● **WHAT THIS TASK INVOLVES**
The answer should contain all of the records below, each one copied word for word.

● **RECORDS FOR THE EXERCISE**
------------------------------

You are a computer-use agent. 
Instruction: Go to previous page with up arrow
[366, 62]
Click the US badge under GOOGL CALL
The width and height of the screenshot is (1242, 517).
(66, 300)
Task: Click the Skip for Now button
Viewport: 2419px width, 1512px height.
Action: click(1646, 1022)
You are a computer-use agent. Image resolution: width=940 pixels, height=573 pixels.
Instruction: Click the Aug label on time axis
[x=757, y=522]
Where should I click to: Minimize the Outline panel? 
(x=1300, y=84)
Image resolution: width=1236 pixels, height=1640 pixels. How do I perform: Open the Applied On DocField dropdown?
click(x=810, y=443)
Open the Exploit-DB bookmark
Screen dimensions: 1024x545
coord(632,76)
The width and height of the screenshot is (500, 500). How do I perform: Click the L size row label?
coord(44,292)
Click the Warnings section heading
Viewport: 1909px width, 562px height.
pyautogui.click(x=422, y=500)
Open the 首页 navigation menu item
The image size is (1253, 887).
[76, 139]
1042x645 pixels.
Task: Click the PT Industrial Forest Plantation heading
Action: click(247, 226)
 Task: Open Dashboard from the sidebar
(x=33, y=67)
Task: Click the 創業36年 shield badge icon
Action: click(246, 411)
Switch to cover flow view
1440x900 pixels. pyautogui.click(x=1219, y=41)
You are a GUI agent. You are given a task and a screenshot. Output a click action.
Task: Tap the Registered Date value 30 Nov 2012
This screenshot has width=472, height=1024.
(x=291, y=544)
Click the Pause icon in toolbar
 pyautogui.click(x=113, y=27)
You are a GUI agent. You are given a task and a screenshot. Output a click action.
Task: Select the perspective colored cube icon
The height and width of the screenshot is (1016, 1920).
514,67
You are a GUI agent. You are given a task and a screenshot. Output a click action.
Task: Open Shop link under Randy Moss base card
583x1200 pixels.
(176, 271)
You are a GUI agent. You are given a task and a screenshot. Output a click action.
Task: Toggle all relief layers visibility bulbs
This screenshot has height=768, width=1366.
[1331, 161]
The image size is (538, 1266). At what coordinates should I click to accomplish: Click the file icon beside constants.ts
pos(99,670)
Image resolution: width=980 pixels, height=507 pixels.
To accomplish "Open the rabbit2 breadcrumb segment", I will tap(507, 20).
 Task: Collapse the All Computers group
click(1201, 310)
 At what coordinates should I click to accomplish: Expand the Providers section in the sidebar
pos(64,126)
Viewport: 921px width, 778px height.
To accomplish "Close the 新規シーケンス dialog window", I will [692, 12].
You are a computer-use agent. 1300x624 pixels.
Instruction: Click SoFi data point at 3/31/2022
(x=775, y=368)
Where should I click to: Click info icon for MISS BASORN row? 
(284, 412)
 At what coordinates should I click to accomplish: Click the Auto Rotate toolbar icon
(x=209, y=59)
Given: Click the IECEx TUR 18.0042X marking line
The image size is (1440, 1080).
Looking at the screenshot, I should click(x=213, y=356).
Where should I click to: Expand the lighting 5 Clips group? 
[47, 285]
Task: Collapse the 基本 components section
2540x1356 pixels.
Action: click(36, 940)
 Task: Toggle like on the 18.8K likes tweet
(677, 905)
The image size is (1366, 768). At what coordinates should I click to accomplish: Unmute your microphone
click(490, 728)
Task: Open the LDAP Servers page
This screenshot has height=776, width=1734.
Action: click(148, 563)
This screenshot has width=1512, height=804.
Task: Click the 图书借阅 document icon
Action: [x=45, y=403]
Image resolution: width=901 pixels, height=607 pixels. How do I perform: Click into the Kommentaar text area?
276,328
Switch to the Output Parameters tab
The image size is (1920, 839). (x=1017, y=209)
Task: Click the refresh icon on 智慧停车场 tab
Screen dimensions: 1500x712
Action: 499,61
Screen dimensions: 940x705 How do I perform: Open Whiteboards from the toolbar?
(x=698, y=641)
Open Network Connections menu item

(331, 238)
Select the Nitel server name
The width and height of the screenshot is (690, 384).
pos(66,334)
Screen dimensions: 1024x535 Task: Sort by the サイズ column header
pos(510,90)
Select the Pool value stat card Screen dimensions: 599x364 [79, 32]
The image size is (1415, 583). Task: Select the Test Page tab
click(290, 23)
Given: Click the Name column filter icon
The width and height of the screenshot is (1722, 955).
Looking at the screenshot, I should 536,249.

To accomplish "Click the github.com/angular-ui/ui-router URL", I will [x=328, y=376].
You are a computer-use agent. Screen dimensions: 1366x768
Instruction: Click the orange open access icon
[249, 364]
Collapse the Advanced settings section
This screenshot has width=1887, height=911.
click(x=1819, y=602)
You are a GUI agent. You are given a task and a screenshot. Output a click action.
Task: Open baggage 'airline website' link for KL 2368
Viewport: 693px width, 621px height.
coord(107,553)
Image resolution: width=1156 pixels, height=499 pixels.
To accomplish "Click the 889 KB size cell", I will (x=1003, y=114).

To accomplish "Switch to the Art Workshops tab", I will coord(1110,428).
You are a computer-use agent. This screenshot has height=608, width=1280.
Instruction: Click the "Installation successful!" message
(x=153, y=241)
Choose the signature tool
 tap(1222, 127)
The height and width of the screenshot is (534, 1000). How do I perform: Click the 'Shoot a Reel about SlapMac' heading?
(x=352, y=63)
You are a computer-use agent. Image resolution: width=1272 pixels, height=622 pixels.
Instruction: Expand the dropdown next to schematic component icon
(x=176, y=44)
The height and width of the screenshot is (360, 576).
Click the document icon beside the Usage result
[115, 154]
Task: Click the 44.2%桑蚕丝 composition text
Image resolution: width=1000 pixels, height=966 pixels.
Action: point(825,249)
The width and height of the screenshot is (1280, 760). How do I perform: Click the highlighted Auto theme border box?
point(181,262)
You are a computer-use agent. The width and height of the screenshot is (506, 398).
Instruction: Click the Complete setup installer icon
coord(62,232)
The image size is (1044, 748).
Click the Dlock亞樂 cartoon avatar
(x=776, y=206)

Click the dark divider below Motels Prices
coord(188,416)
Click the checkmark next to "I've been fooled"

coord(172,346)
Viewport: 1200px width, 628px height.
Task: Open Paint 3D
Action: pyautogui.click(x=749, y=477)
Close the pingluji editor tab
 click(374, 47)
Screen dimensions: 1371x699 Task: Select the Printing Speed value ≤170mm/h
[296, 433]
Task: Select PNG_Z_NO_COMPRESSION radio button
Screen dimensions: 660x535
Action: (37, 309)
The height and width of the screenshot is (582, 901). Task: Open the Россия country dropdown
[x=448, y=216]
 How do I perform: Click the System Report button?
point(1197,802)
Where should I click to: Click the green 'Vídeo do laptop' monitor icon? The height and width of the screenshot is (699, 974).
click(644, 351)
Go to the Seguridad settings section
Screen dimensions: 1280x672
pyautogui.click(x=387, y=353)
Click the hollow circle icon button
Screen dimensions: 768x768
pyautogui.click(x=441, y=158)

------------------------------

● **SOLVED EXERCISE**
You are a computer-use agent. 
Instruction: Go to previous page with up arrow
[366, 62]
Click the US badge under GOOGL CALL
The width and height of the screenshot is (1242, 517).
(66, 300)
Task: Click the Skip for Now button
Viewport: 2419px width, 1512px height.
Action: click(1646, 1022)
You are a computer-use agent. Image resolution: width=940 pixels, height=573 pixels.
Instruction: Click the Aug label on time axis
[x=757, y=522]
Where should I click to: Minimize the Outline panel? 
(x=1300, y=84)
Image resolution: width=1236 pixels, height=1640 pixels. How do I perform: Open the Applied On DocField dropdown?
click(x=810, y=443)
Open the Exploit-DB bookmark
Screen dimensions: 1024x545
coord(632,76)
The width and height of the screenshot is (500, 500). How do I perform: Click the L size row label?
coord(44,292)
Click the Warnings section heading
Viewport: 1909px width, 562px height.
pyautogui.click(x=422, y=500)
Open the 首页 navigation menu item
The image size is (1253, 887).
[76, 139]
1042x645 pixels.
Task: Click the PT Industrial Forest Plantation heading
Action: click(247, 226)
 Task: Open Dashboard from the sidebar
(x=33, y=67)
Task: Click the 創業36年 shield badge icon
Action: click(246, 411)
Switch to cover flow view
1440x900 pixels. pyautogui.click(x=1219, y=41)
You are a GUI agent. You are given a task and a screenshot. Output a click action.
Task: Tap the Registered Date value 30 Nov 2012
This screenshot has width=472, height=1024.
(x=291, y=544)
Click the Pause icon in toolbar
 pyautogui.click(x=113, y=27)
You are a GUI agent. You are given a task and a screenshot. Output a click action.
Task: Select the perspective colored cube icon
The height and width of the screenshot is (1016, 1920).
514,67
You are a GUI agent. You are given a task and a screenshot. Output a click action.
Task: Open Shop link under Randy Moss base card
583x1200 pixels.
(176, 271)
You are a GUI agent. You are given a task and a screenshot. Output a click action.
Task: Toggle all relief layers visibility bulbs
This screenshot has height=768, width=1366.
[1331, 161]
The image size is (538, 1266). At what coordinates should I click to accomplish: Click the file icon beside constants.ts
pos(99,670)
Image resolution: width=980 pixels, height=507 pixels.
To accomplish "Open the rabbit2 breadcrumb segment", I will tap(507, 20).
 Task: Collapse the All Computers group
click(1201, 310)
 At what coordinates should I click to accomplish: Expand the Providers section in the sidebar
pos(64,126)
Viewport: 921px width, 778px height.
To accomplish "Close the 新規シーケンス dialog window", I will [692, 12].
You are a computer-use agent. 1300x624 pixels.
Instruction: Click SoFi data point at 3/31/2022
(x=775, y=368)
Where should I click to: Click info icon for MISS BASORN row? 
(284, 412)
 At what coordinates should I click to accomplish: Click the Auto Rotate toolbar icon
(x=209, y=59)
Given: Click the IECEx TUR 18.0042X marking line
The image size is (1440, 1080).
Looking at the screenshot, I should click(x=213, y=356).
Where should I click to: Expand the lighting 5 Clips group? 
[47, 285]
Task: Collapse the 基本 components section
2540x1356 pixels.
Action: click(36, 940)
 Task: Toggle like on the 18.8K likes tweet
(677, 905)
The image size is (1366, 768). At what coordinates should I click to accomplish: Unmute your microphone
click(490, 728)
Task: Open the LDAP Servers page
This screenshot has height=776, width=1734.
Action: click(148, 563)
This screenshot has width=1512, height=804.
Task: Click the 图书借阅 document icon
Action: [x=45, y=403]
Image resolution: width=901 pixels, height=607 pixels. How do I perform: Click into the Kommentaar text area?
276,328
Switch to the Output Parameters tab
The image size is (1920, 839). (x=1017, y=209)
Task: Click the refresh icon on 智慧停车场 tab
Screen dimensions: 1500x712
Action: 499,61
Screen dimensions: 940x705 How do I perform: Open Whiteboards from the toolbar?
(x=698, y=641)
Open Network Connections menu item

(331, 238)
Select the Nitel server name
The width and height of the screenshot is (690, 384).
pos(66,334)
Screen dimensions: 1024x535 Task: Sort by the サイズ column header
pos(510,90)
Select the Pool value stat card Screen dimensions: 599x364 [79, 32]
The image size is (1415, 583). Task: Select the Test Page tab
click(290, 23)
Given: Click the Name column filter icon
The width and height of the screenshot is (1722, 955).
Looking at the screenshot, I should 536,249.

To accomplish "Click the github.com/angular-ui/ui-router URL", I will [x=328, y=376].
You are a computer-use agent. Screen dimensions: 1366x768
Instruction: Click the orange open access icon
[249, 364]
Collapse the Advanced settings section
This screenshot has width=1887, height=911.
click(x=1819, y=602)
You are a GUI agent. You are given a task and a screenshot. Output a click action.
Task: Open baggage 'airline website' link for KL 2368
Viewport: 693px width, 621px height.
coord(107,553)
Image resolution: width=1156 pixels, height=499 pixels.
To accomplish "Click the 889 KB size cell", I will (x=1003, y=114).

To accomplish "Switch to the Art Workshops tab", I will coord(1110,428).
You are a computer-use agent. This screenshot has height=608, width=1280.
Instruction: Click the "Installation successful!" message
(x=153, y=241)
Choose the signature tool
 tap(1222, 127)
The height and width of the screenshot is (534, 1000). How do I perform: Click the 'Shoot a Reel about SlapMac' heading?
(x=352, y=63)
You are a computer-use agent. Image resolution: width=1272 pixels, height=622 pixels.
Instruction: Expand the dropdown next to schematic component icon
(x=176, y=44)
The height and width of the screenshot is (360, 576).
Click the document icon beside the Usage result
[115, 154]
Task: Click the 44.2%桑蚕丝 composition text
Image resolution: width=1000 pixels, height=966 pixels.
Action: point(825,249)
The width and height of the screenshot is (1280, 760). How do I perform: Click the highlighted Auto theme border box?
point(181,262)
You are a computer-use agent. The width and height of the screenshot is (506, 398).
Instruction: Click the Complete setup installer icon
coord(62,232)
The image size is (1044, 748).
Click the Dlock亞樂 cartoon avatar
(x=776, y=206)

Click the dark divider below Motels Prices
coord(188,416)
Click the checkmark next to "I've been fooled"

coord(172,346)
Viewport: 1200px width, 628px height.
Task: Open Paint 3D
Action: pyautogui.click(x=749, y=477)
Close the pingluji editor tab
 click(374, 47)
Screen dimensions: 1371x699 Task: Select the Printing Speed value ≤170mm/h
[296, 433]
Task: Select PNG_Z_NO_COMPRESSION radio button
Screen dimensions: 660x535
Action: (37, 309)
The height and width of the screenshot is (582, 901). Task: Open the Россия country dropdown
[x=448, y=216]
 How do I perform: Click the System Report button?
point(1197,802)
Where should I click to: Click the green 'Vídeo do laptop' monitor icon? The height and width of the screenshot is (699, 974).
click(644, 351)
Go to the Seguridad settings section
Screen dimensions: 1280x672
pyautogui.click(x=387, y=353)
Click the hollow circle icon button
Screen dimensions: 768x768
pyautogui.click(x=441, y=158)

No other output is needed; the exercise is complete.